Personal information
- Full name: Stéphane Agbré Dasse
- Date of birth: 5 July 1989 (age 35)
- Place of birth: Bingerville, Ivory Coast
- Height: 1.80 m (5 ft 11 in)
- Position(s): Left back

Team information
- Current team: US Lusitanos

Youth career
- 2006–2008: Porto

Senior career*
- Years: Team / Apps / (Gls)
- 2008–2009: Porto / 0 / (0)
- 2008–2009: → Olhanense (loan) / 24 / (0)
- 2009–2012: Olhanense / 4 / (0)
- 2010–2011: → Penafiel (loan) / 13 / (0)
- 2011–2012: Atlético CP / 22 / (0)
- 2012–2014: Arouca / 22 / (1)
- 2014−2015: União da Madeira / 41 / (0)
- 2015−2016: Chaves / 12 / (0)
- 2016–2017: Académico de Viseu / 29 / (0)
- 2017–2018: Shukura Kobuleti / 20 / (0)
- 2018–2019: Leixões / 13 / (0)
- 2019–: US Lusitanos / 0 / (0)

International career
- 2009–2010: Burkina Faso / 2 / (0)

= Stéphane Agbre Dasse =

Burkinabé footballer (born 1989)

Stéphane Agbré Dasse (born 5 July 1989 in Bingerville), is a Burkinabé footballer, who plays as a left back for US Lusitanos Saint-Maur.

==Career==
Stéphane began his career in 2006 with F.C. Porto, who called him to the first squad in June 2008. In July of the same year, he was loaned out until the end of the season to the Liga de Honra club S.C. Olhanense. After a good season, his club S.C. Olhanense pulled the sold option and he signed a contract until 30 June 2012.

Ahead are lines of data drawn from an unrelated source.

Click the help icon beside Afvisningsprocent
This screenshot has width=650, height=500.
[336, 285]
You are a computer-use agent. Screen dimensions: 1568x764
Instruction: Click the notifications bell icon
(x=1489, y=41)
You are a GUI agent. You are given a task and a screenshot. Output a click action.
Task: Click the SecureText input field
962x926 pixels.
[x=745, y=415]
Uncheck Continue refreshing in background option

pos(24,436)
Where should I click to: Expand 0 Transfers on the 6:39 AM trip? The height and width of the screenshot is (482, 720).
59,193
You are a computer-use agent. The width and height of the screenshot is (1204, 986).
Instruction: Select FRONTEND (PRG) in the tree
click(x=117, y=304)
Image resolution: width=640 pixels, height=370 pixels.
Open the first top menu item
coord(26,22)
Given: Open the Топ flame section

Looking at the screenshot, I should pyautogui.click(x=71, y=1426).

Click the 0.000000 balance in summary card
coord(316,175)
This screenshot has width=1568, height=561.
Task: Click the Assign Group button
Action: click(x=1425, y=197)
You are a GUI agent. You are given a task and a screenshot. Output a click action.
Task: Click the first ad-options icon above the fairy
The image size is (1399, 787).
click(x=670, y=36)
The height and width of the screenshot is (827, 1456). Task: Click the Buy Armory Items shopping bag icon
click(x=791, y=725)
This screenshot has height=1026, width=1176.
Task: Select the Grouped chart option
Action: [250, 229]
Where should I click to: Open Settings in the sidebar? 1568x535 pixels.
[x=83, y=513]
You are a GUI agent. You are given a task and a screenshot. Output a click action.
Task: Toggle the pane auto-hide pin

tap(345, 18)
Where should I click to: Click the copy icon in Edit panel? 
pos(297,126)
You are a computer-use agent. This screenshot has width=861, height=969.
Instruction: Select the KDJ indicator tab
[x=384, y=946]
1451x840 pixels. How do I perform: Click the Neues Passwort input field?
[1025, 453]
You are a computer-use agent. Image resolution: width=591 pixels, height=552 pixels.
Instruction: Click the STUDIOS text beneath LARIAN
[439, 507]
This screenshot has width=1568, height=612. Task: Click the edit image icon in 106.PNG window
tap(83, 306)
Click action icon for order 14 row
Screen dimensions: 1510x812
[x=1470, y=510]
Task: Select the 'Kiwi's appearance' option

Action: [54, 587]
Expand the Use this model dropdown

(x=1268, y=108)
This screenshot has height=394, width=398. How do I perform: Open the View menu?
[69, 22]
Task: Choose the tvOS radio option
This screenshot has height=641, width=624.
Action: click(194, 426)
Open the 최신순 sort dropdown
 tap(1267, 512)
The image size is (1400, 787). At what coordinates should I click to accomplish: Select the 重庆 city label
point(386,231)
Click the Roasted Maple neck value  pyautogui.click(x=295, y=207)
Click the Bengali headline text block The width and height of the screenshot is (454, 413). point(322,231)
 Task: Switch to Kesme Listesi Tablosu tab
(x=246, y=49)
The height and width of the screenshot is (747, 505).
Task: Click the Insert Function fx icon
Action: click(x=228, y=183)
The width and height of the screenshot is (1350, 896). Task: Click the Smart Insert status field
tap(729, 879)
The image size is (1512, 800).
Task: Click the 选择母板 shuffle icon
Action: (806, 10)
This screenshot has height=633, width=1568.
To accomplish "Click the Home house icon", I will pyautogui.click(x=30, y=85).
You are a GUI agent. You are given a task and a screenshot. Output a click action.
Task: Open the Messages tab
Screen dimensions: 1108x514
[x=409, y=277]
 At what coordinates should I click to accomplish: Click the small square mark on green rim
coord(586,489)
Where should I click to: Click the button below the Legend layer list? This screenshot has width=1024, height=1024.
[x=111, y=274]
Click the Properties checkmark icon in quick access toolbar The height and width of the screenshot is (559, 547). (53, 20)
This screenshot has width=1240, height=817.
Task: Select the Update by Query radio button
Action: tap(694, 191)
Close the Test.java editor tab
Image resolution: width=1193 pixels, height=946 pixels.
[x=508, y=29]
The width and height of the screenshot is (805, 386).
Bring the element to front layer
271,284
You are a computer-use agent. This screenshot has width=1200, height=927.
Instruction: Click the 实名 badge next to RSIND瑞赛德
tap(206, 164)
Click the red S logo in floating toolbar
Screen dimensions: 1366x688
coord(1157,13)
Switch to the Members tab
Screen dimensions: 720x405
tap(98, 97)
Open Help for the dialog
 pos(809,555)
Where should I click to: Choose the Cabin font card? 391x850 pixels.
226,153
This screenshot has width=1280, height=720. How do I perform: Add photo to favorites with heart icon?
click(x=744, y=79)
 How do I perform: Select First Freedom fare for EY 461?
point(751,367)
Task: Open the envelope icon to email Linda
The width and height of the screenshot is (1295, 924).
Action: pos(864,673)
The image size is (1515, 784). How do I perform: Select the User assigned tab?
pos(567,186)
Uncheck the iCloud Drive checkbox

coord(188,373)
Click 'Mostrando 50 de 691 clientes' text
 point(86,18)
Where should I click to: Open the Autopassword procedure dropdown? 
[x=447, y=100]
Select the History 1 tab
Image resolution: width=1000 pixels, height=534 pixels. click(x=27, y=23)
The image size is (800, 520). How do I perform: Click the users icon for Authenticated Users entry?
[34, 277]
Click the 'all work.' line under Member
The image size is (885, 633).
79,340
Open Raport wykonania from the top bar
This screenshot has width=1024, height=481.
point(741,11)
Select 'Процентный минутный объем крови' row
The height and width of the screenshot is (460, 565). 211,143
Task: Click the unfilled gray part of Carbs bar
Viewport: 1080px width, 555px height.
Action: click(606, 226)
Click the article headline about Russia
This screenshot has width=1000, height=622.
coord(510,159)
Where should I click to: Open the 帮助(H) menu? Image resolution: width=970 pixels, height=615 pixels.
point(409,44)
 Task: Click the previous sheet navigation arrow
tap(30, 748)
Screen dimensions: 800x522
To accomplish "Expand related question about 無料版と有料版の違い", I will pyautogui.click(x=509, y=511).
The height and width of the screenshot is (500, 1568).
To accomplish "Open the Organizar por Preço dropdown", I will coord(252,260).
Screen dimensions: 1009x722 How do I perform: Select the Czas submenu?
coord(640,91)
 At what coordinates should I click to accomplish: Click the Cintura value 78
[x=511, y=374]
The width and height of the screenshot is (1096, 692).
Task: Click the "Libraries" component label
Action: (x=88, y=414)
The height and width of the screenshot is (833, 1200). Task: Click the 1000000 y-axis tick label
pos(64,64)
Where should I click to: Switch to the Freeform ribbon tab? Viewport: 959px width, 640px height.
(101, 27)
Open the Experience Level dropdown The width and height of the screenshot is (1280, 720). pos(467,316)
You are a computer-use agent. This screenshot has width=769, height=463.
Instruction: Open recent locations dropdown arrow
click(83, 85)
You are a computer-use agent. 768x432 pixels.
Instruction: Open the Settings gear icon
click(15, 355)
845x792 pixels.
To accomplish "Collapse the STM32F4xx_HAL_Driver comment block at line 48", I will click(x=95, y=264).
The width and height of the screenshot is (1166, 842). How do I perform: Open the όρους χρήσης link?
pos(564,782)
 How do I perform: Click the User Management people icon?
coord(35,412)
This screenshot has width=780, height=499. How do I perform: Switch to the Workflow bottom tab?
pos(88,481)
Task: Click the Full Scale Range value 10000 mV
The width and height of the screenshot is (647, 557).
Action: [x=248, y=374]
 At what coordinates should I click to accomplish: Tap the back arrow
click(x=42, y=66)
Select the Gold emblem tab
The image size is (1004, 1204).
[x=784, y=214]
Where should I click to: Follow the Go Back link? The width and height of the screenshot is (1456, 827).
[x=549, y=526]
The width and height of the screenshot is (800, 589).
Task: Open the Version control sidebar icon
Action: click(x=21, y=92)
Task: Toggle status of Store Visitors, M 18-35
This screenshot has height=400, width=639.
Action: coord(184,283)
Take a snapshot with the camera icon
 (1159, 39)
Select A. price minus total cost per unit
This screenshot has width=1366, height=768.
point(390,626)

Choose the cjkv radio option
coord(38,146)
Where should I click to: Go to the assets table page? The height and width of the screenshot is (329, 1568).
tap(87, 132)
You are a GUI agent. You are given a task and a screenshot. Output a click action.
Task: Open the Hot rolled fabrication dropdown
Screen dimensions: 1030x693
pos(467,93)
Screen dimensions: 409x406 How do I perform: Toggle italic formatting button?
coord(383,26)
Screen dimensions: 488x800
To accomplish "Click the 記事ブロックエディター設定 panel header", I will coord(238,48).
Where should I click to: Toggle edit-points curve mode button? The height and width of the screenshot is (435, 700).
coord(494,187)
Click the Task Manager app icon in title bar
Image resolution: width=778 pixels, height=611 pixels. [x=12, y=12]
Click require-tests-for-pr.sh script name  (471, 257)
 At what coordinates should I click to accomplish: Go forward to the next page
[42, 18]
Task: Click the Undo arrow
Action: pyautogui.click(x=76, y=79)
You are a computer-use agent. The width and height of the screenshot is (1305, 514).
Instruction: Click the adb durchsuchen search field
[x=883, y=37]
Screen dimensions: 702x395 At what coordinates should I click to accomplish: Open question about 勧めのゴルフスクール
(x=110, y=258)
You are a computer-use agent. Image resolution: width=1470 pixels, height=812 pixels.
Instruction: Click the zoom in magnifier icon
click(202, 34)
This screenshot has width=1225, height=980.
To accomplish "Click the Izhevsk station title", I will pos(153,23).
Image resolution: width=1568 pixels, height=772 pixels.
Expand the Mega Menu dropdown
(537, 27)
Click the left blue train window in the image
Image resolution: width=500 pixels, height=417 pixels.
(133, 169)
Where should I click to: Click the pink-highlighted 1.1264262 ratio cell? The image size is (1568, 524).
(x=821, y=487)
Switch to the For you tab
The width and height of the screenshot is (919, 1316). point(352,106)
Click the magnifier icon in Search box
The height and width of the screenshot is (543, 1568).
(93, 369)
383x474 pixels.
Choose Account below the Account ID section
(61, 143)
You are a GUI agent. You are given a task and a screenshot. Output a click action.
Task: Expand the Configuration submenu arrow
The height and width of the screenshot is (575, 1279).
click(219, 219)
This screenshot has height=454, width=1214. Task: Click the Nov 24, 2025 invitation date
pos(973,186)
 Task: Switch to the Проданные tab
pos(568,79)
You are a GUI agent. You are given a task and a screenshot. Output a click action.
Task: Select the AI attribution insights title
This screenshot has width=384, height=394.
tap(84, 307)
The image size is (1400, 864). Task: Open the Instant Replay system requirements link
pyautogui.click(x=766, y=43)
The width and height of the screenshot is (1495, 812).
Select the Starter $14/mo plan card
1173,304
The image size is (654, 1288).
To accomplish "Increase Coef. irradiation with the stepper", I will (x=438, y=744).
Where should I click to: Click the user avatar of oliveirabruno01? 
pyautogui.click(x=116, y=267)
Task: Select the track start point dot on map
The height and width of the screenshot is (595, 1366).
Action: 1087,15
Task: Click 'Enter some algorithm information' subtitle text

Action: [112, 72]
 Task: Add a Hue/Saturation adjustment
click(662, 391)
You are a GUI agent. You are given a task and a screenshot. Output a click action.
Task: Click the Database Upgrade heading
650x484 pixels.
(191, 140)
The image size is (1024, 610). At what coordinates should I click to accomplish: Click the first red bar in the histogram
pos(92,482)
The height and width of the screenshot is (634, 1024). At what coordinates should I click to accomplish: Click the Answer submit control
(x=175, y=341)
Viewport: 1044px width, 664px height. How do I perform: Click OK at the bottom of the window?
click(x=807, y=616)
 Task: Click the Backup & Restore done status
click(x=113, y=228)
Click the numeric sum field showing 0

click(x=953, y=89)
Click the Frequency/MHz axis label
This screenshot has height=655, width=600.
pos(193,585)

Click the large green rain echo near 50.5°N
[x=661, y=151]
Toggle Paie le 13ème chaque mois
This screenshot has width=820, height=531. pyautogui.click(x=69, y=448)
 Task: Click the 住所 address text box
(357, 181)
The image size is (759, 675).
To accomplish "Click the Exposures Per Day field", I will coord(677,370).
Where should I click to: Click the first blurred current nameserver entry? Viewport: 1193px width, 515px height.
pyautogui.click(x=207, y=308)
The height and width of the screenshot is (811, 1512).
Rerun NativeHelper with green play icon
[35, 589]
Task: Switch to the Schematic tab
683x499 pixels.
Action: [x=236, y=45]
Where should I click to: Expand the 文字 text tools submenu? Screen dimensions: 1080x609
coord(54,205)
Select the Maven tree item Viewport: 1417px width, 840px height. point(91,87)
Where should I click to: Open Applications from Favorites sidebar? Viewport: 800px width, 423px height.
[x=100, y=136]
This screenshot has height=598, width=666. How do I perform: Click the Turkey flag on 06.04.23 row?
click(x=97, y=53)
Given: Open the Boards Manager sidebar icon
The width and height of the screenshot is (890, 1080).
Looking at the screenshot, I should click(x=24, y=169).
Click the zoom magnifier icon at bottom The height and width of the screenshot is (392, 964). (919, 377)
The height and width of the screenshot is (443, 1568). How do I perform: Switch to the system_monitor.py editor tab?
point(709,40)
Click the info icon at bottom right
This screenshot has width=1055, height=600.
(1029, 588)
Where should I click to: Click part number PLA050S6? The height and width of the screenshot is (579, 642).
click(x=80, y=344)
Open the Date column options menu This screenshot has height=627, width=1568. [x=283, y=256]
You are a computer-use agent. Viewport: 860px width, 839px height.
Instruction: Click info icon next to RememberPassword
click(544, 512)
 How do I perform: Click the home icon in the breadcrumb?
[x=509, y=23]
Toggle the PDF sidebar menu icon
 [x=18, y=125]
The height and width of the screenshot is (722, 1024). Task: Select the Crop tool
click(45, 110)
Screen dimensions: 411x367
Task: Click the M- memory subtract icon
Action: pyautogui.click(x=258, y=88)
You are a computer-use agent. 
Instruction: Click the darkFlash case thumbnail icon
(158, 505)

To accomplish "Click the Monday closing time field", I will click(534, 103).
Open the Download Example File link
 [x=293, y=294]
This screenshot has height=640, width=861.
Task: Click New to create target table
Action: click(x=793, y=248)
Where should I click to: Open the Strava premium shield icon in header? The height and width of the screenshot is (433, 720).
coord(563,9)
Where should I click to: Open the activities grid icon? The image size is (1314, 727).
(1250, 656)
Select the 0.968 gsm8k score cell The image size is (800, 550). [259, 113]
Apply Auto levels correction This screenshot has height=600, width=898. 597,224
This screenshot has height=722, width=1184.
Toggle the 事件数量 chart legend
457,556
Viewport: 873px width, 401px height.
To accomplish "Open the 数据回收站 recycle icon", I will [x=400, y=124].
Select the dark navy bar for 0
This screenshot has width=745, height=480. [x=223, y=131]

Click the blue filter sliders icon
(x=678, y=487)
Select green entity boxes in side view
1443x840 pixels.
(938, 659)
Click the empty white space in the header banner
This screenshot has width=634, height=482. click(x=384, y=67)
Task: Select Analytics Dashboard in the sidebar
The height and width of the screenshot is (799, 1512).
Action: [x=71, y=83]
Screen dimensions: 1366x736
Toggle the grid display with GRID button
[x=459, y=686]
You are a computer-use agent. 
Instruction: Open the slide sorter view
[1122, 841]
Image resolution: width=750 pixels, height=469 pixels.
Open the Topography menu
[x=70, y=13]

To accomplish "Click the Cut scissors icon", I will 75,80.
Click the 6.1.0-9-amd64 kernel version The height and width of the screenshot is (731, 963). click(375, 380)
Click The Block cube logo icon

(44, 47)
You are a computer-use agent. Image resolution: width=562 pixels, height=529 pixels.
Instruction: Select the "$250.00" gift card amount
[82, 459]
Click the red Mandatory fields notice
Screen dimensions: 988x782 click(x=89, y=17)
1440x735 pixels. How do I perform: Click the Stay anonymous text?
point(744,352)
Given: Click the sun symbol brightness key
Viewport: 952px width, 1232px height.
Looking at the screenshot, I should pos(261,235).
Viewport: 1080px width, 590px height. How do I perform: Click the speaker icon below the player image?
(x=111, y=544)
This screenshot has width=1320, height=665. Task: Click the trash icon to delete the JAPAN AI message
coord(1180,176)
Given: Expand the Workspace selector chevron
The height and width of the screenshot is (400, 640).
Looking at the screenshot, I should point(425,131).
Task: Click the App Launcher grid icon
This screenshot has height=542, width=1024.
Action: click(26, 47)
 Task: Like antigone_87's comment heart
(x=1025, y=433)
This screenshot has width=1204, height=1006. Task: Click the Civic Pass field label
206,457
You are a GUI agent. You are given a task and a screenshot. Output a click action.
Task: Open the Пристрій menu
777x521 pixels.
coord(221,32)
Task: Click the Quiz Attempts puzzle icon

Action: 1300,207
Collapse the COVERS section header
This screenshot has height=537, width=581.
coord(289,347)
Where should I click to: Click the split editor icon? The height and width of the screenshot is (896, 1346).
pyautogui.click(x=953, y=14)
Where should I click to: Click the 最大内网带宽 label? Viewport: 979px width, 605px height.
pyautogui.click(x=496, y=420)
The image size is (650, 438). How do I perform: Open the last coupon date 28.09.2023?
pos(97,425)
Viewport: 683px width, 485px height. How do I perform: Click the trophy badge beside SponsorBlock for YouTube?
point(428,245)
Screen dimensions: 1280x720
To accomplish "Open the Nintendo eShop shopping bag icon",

Ahead of the 2019/20 season, Dasse joined French club US Lusitanos Saint-Maur.

==International career==
The Ivorian-born Stéphane was called for the Burkina Faso national football team match in the 2010 FIFA World Cup qualification against Guinea on 28 March 2009.

Despite being capped by the Burkina Faso national team, as of January 2012, the Burkinabé Football Association no long believe the player to be eligible for the national squad.